In a strongly worded report, Senator Joni Ernst argues only 6% of federal workers go into the office every day. Based on cell phone data, she alleges that the Department of Energy had an average daily occupancy of eight people in 2023. It employs nearly 5,000. In an interview on Fox News, Ernst threatened “getting those federal workers back into the office or eliminating the buildings that they occupy”, adding: “If we’re not using the space, we need to get rid of it.”

Thomas Taylor

Thomas Taylor: “the impact on rental income and the amount of newly created office vacancy would be immense”

Pre-DOGE, downsizing was already in hand. The General Services Administration (GSA) recently offloaded eight “underused” properties. Together with 23 disposition projects that GSA announced last year and the three additional properties it announced in 2024, this will reduce GSA’s inventory by more than 6m square feet and save over $1.8bn in costs over 10 years, according to GSA.

DOGE seems likely to push that pedal to the floor. The deadline for cuts is 4 July 2026. Musk posted on X that he expects the cuts to be “done much faster”. And all of this comes on the back of a US office market that has been through a major downturn.

Where will the axe fall?

The Federal office footprint is significant in many markets. Most obviously Washington DC, where the GSA estimates it occupies 26% of the total office space inventory. But it is also dominant in Philadelphia (8%), St Louis (8%) and Atlanta (7%), and an important player in Chicago (3%), Boston (3%) and Dallas (3%). Even in New York City, it represents 1% of the market.

According to a report by Thomas Taylor and Orest Mandzy of real estate data and analysis firm Trepp, if the leases of half of GSA’s offices were terminated early, “the impact on rental income and the amount of newly created office vacancy would be immense”. GSA has a contractual right to terminate leases early.

“Any significant cuts to the GSA’s lease portfolio would likely have a disproportionate impact on the Washington office market, as well as all of the commercial real estate sectors downstream of office,” the report says. The federal government accounts for 22% of employment and services tied to it a further 24%.

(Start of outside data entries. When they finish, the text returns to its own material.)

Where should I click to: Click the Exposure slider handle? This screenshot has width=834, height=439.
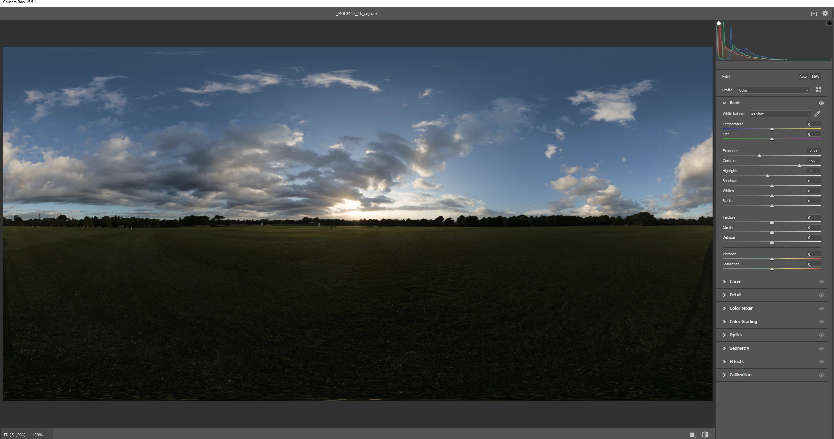pos(759,156)
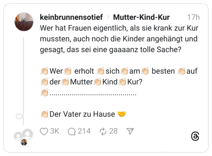Image resolution: width=212 pixels, height=156 pixels.
Task: Show the 214 replies count
Action: (x=84, y=131)
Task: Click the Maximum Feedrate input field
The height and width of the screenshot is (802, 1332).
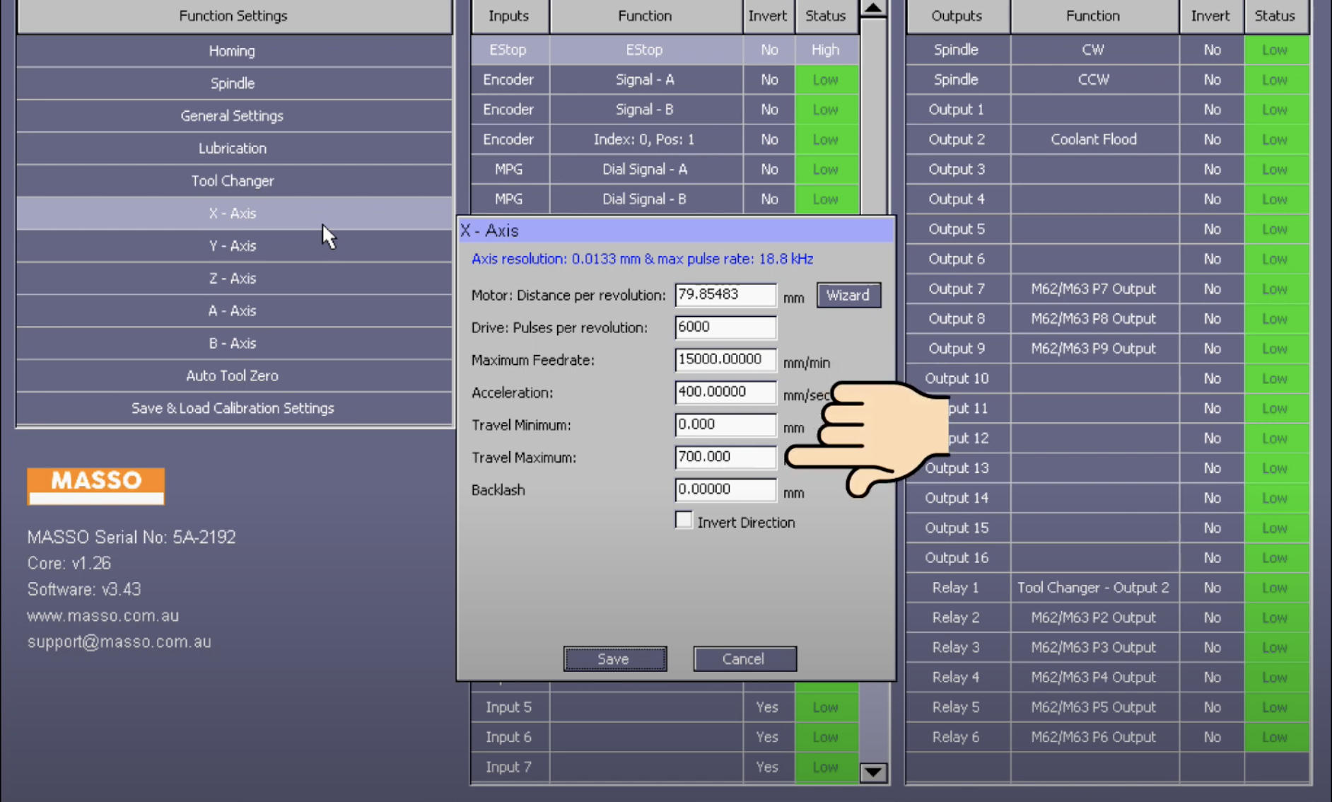Action: coord(725,360)
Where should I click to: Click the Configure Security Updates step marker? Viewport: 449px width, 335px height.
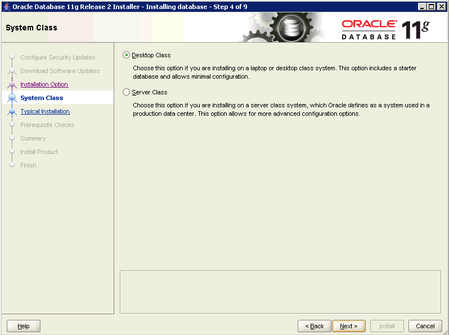coord(12,57)
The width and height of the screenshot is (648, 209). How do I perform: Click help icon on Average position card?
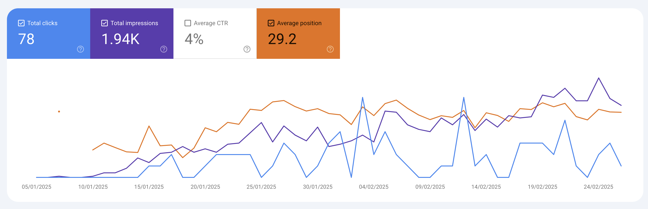pos(330,49)
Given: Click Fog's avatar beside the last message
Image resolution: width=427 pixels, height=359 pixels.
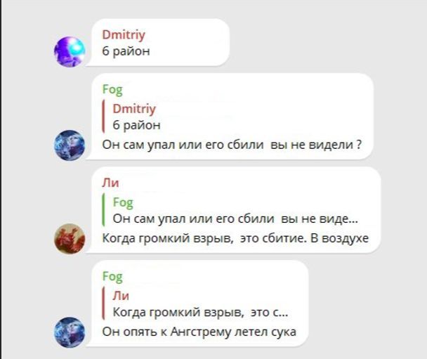Looking at the screenshot, I should [70, 332].
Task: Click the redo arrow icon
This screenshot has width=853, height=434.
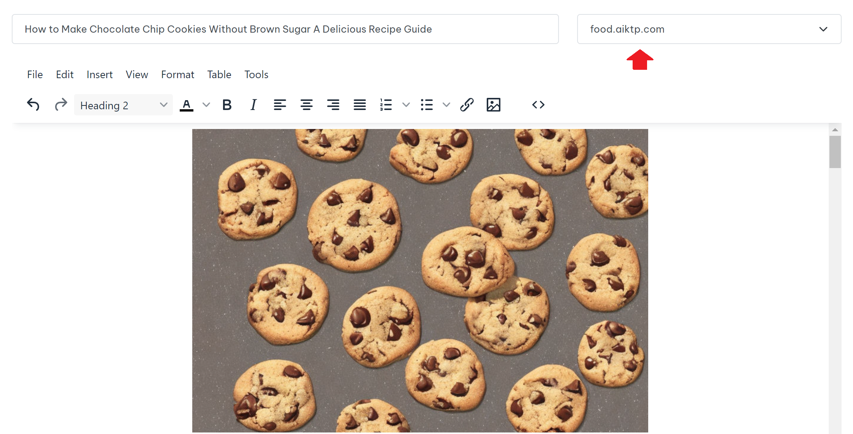Action: 61,105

Michael Lewis, real estate investment trust (REIT) analyst at Truist Securities, recently reduced his price target for Easterly Government Properties (DEA) from $14 to $13 on the back of “potential DOGE impacts on the company”.

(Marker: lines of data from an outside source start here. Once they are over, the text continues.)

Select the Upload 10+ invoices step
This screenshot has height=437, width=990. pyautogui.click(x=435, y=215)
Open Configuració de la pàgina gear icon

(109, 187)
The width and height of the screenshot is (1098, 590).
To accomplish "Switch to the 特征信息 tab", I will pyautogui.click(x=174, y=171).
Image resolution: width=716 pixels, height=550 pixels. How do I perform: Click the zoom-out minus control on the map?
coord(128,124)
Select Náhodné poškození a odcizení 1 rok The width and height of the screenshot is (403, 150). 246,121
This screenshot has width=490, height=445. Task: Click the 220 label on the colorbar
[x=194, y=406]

DEA’s largest tenant is the Department of Veteran Affairs, providing 29% of its annualised lease income. “We would be surprised if this became a targeted agency for significant cuts,” Lewis says. But nonetheless, he adds, “we think it is reasonable for DEA investors to pause until we know more regarding what DOGE will ultimately do”.

Office REITs JBG Smith and Cousins Properties were also downgraded by BMO Capital. “DOGE has an unknown and potentially meaningful impact on office and multifamily demand in DC metro, where JBGS is solely focused,” said analyst John Kim in a research note.

But, it should be stressed, the effects will go way beyond Washington DC, and will be particularly damaging given the quality of properties being offloaded. Taylor and Mandzy believe “the majority of GSA-exposed properties are class B and C, which have already faced headwinds and would face increased tenant improvement costs to attract private-sector tenants, meaning that a mass termination of GSA leases could be daunting”.

As Brendan Wallace, CEO and “CIO of proptech investor Fifth Wall, told CNBC: “The government is the largest office tenant in the US…. and half their leases are cancellable in six months. Landlords across the country are looking at what could happen if the government gives back this much space. [It] could have a really challenging effect in an office market that is already struggling today.”